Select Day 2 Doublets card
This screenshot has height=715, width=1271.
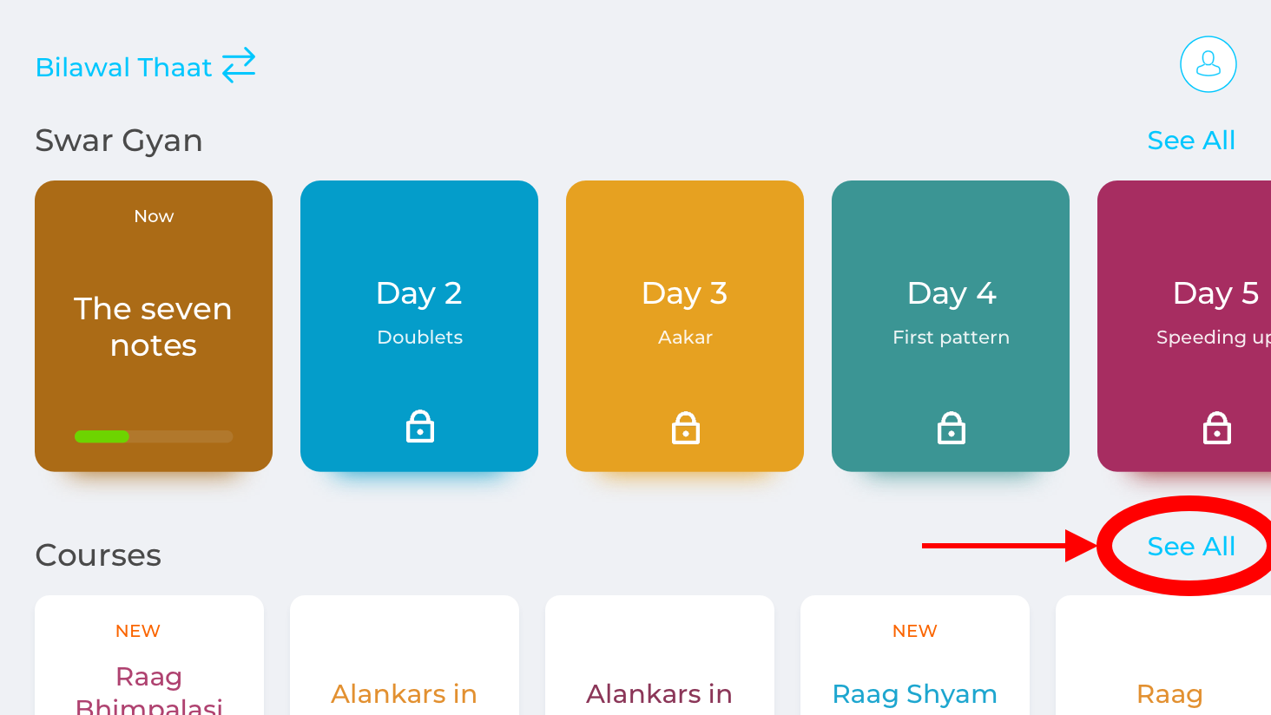419,326
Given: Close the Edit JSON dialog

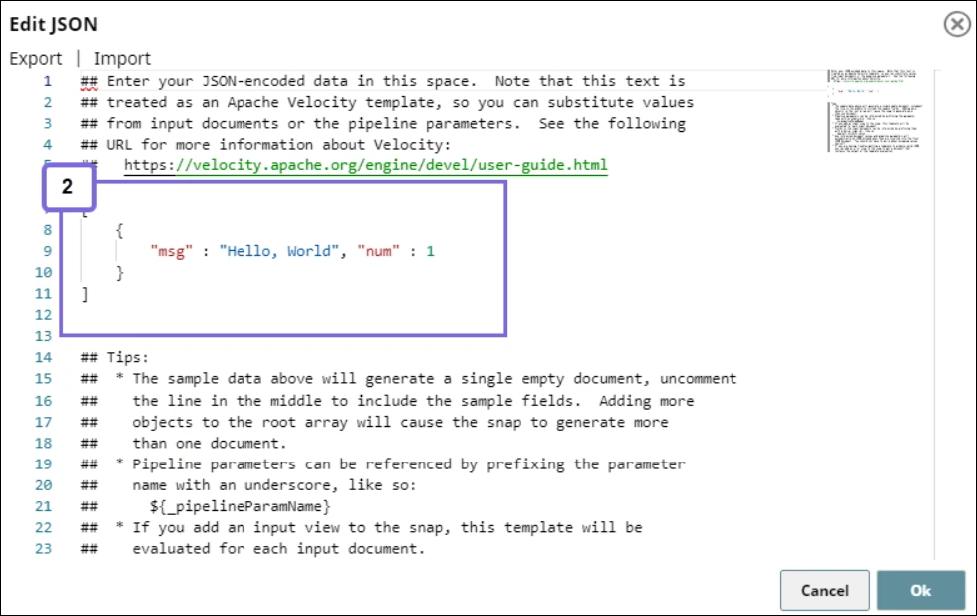Looking at the screenshot, I should point(956,25).
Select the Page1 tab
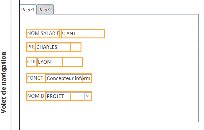Screen dimensions: 204x130 28,10
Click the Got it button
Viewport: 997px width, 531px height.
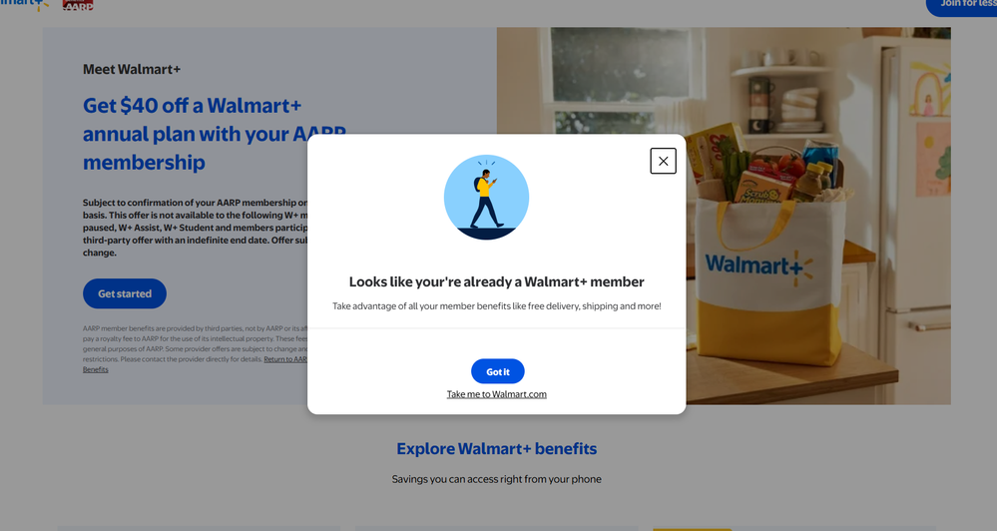click(x=497, y=371)
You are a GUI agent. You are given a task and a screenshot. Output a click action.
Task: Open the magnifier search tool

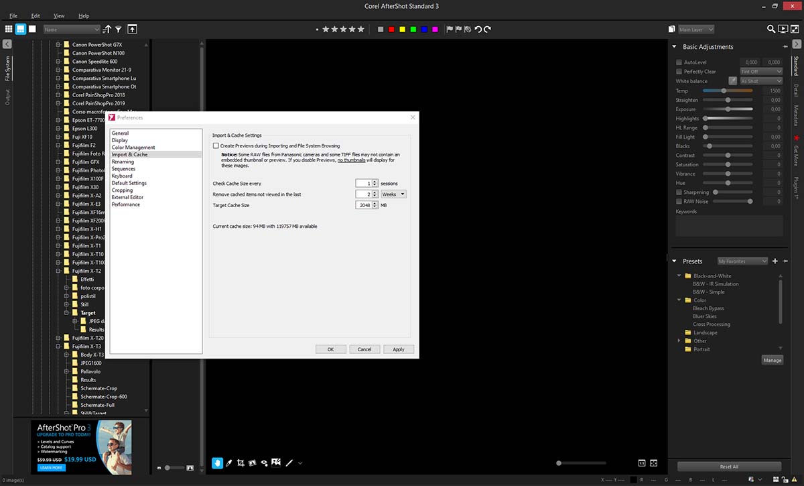771,29
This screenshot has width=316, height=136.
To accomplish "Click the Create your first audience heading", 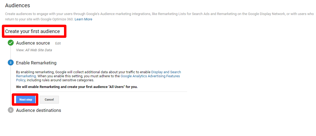I will click(x=32, y=31).

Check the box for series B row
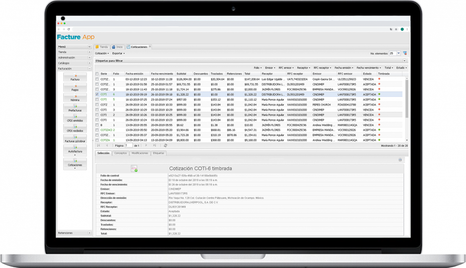pos(97,125)
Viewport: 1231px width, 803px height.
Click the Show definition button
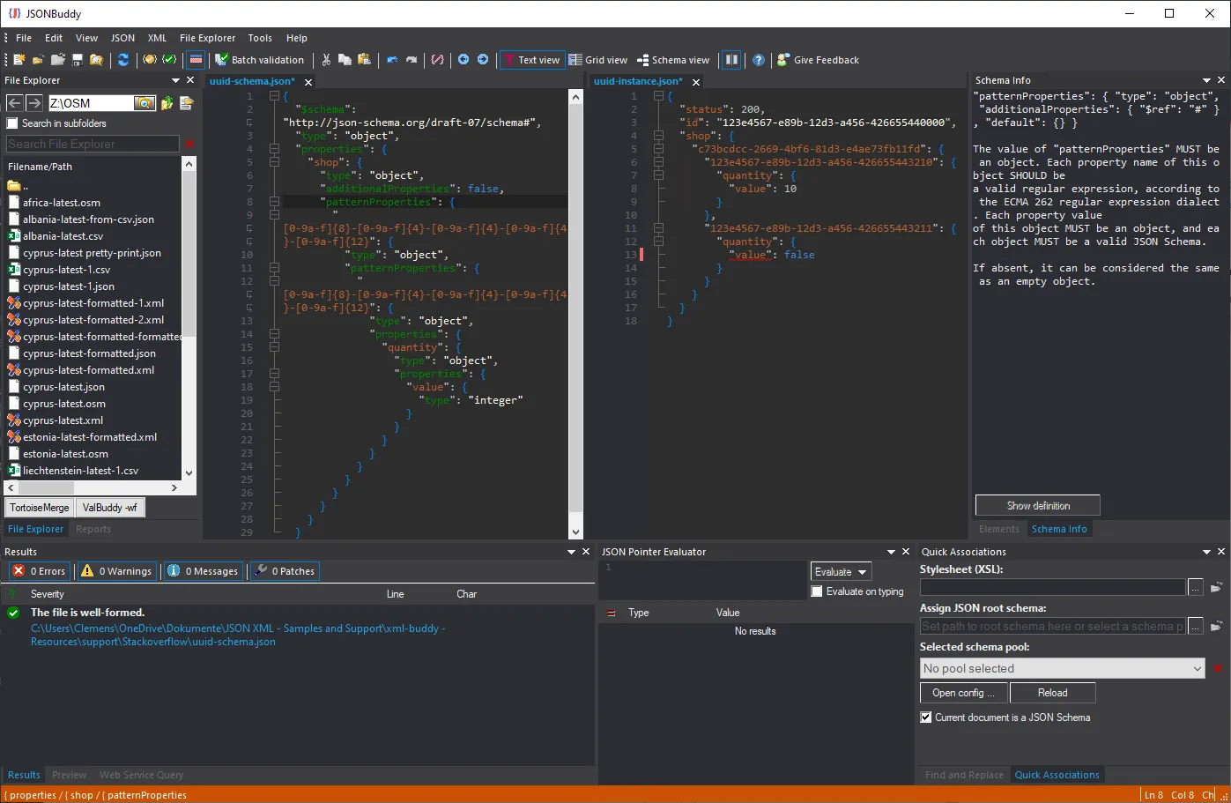tap(1037, 506)
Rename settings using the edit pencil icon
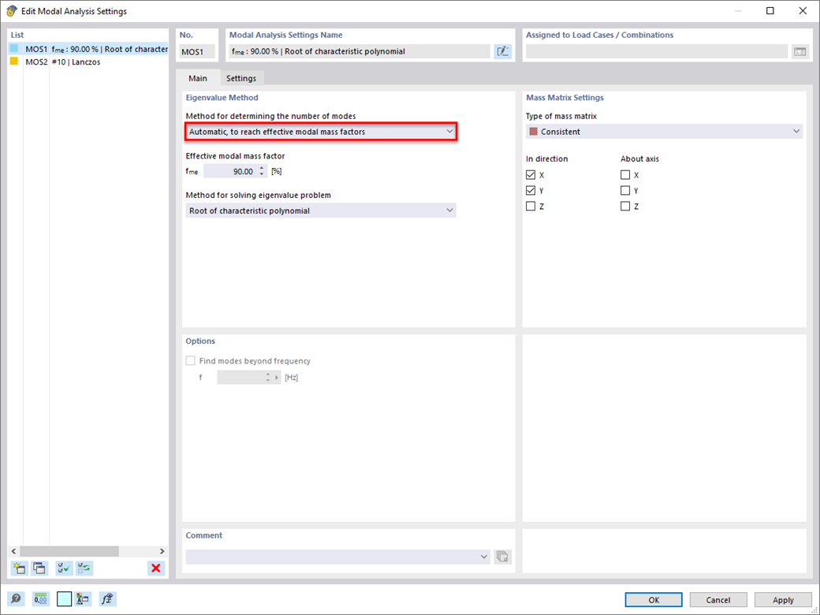820x615 pixels. [502, 50]
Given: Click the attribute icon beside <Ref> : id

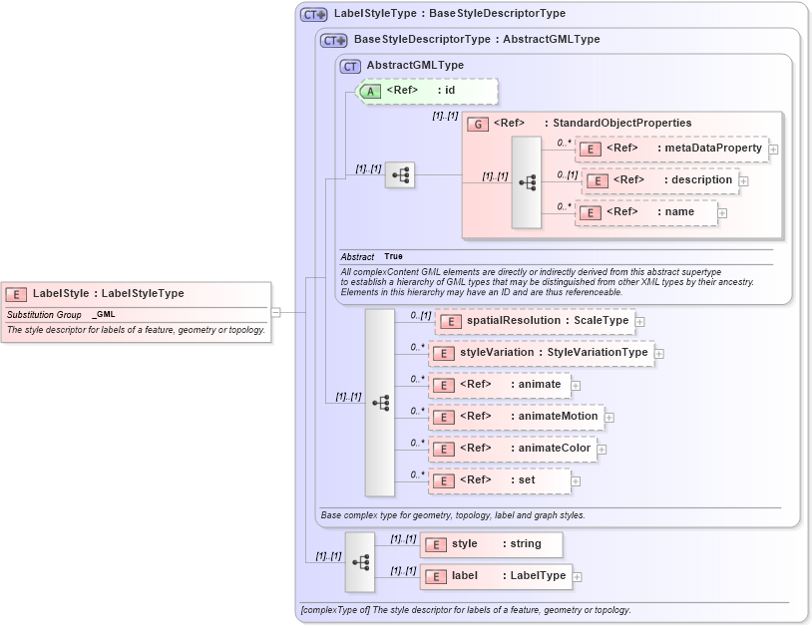Looking at the screenshot, I should (369, 91).
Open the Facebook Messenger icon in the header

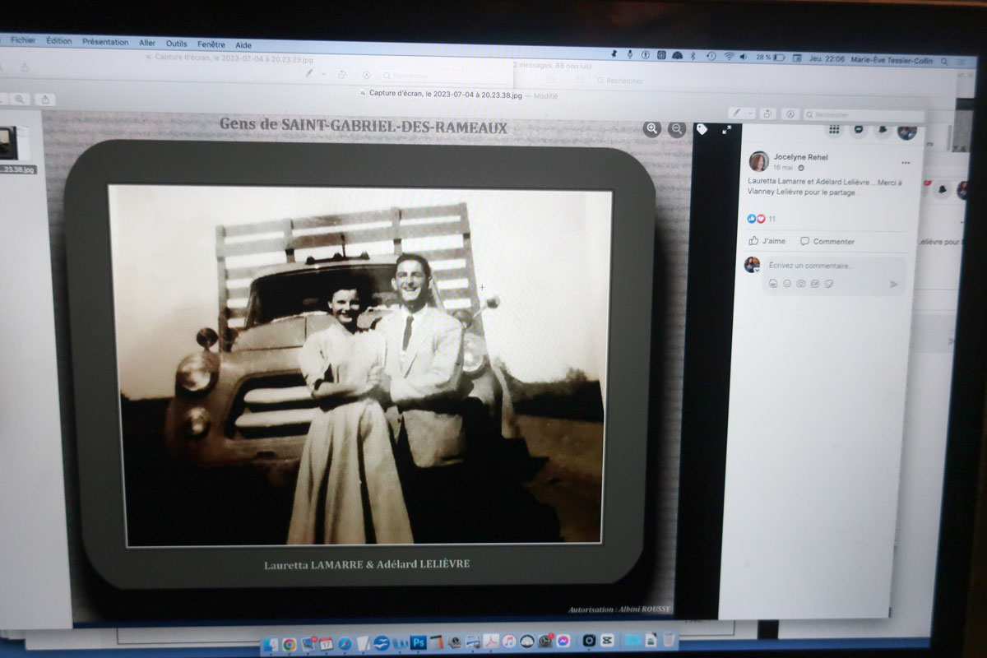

++++++++++++++++++++

- YOUR OBJECTIVE -
Only the lines from the one with "Click the Show definition button" to the last line of the listing, inclusive, are to be set down, exactly as they stand and without pictures.

- TASK SOLUTION -
Click the Show definition button
tap(1037, 506)
Rename settings using the edit pencil icon
820x615 pixels. [502, 50]
Given: Click the attribute icon beside <Ref> : id

Looking at the screenshot, I should (369, 91).
Open the Facebook Messenger icon in the header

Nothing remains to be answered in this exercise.